The method used to train dogs is to repeatedly expose them to mixed stimuli, with reward when they react to selected stimuli. A simple example is of training a dog to respond to its name, or to follow commands like, “sit”, “stay” or “roll over”. Seemingly more complex tasks, like responding to the smell of gunpowder, or drugs, also take only the same extent of training. Hence, the widespread use of dogs to detect contraband at airports or the entry to places of high security.
The Durham experimenters used the same methods to train a pair of dogs, a Labrador- Golden Retriever cross called Lexi and a Labrador called Sally, to distinguish between the scent of children infected with malaria parasites and those who were uninfected. The trained dogs were then tested with the scent of a group of apparently healthy children from West Africa. Nylon socks used by 175 children, 30 of whom had been found to be infected with malaria were shipped from Africa to the UK to see if the dogs could identify malaria in the foot odour carried by the socks.
It was found that the dogs could correctly identify 21 of the 30 infected children and 130 of the 145 disease-free children.
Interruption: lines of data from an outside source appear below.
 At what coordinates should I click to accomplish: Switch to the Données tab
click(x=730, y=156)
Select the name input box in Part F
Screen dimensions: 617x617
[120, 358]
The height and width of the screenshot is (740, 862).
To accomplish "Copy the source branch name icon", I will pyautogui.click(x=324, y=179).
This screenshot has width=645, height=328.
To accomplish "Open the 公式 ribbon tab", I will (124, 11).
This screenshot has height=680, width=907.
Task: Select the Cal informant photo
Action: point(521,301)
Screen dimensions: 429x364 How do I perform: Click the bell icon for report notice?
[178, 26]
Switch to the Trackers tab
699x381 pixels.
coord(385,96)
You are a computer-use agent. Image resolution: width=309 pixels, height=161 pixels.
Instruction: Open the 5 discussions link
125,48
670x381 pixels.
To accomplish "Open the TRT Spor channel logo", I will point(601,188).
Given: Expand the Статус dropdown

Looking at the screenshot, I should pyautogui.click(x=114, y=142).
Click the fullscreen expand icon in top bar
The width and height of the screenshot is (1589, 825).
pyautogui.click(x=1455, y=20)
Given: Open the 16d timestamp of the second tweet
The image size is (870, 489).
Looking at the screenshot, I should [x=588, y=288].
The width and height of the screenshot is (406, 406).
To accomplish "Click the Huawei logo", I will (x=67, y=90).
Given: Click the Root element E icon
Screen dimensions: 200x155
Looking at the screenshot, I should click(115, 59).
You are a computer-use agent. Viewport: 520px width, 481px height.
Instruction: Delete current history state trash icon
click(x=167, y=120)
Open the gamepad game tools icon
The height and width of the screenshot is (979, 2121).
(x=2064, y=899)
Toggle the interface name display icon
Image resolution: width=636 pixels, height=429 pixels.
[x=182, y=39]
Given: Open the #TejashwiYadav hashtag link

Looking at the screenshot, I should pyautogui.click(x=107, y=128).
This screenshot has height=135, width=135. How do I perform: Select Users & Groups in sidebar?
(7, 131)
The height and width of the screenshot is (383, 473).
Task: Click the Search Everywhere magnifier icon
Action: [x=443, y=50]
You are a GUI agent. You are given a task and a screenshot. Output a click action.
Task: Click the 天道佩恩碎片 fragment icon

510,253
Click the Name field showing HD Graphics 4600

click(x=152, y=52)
This is an impressive performance, for a first trial, of identifying the greatest part of the children in need of treatment and then, most of the children on whom no resources need be spent.
Co-author Professor James Logan, head of the department of disease control, at the London School of Hygiene and Tropical Medicine, said, “Worryingly, our progress on the control of malaria has stalled in recent years, so we desperately need innovative new tools to help in the fight against it.” Co-author Claire Guest said, “This is the first time we have trained dogs to detect a parasite infection and we are delighted by these early results”, the press release says.